In den vergangenen Jahren war es regelmäßig zu Zusammenstößen zwischen Israel und Polen gekommen. Deutschlands östlicher Nachbar sieht sich als eines der Hauptopfer des Zweiten Weltkriegs, da es sowohl von Hitler, als auch von Stalin ausgeblutet wurde. Die derzeitige Regierung ist geschichtspolitisch sehr aktiv und streitet etwa auch mit Deutschland über Reparationszahlungen.

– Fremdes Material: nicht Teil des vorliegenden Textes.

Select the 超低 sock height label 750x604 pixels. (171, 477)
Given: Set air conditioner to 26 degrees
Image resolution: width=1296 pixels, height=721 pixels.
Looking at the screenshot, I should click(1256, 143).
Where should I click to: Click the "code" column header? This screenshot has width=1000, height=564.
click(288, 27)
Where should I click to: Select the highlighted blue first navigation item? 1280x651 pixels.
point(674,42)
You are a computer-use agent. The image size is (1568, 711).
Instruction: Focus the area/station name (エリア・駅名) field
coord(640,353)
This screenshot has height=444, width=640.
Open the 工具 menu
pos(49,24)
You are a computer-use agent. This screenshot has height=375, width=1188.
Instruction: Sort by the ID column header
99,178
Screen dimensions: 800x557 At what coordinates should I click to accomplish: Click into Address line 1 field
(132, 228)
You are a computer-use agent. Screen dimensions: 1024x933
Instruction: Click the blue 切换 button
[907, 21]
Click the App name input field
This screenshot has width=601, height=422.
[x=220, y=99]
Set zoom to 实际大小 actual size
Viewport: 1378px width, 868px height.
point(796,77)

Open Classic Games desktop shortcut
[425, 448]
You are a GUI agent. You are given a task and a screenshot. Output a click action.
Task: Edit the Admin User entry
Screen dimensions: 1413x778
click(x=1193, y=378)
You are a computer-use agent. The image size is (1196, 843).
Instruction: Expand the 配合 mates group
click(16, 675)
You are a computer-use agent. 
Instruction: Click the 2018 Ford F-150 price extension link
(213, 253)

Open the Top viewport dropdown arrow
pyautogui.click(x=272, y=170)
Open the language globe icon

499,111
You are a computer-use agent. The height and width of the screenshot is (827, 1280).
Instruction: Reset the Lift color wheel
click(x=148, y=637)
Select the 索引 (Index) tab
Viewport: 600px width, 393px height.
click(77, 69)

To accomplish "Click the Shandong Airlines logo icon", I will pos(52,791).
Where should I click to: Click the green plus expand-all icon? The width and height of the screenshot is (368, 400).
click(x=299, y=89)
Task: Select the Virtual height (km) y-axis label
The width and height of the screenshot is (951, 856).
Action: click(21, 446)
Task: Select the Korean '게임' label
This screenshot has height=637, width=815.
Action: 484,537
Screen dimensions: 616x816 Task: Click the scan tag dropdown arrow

Ein Reizthema ist in Polen die Frage polnischer Mittäterschaften während des Krieges. 2018 verabschiedete der Sejm unter israelischem Protest ein später wieder entschärftes Gesetz, das es unter Strafe stellte, der polnischen Nation faktenwidrig eine Mitverantwortung für Verbrechen des Dritten Reichs zuzusprechen. Im vergangenen Jahr sagte Staatspräsident Andrzej Duda (PiS) seine Teilnahme an einer internationalen Gedenkveranstaltung in der Jerusalemer Gedenkstätte Yad Vashem ab, weil er nicht als Redner eingeplant war.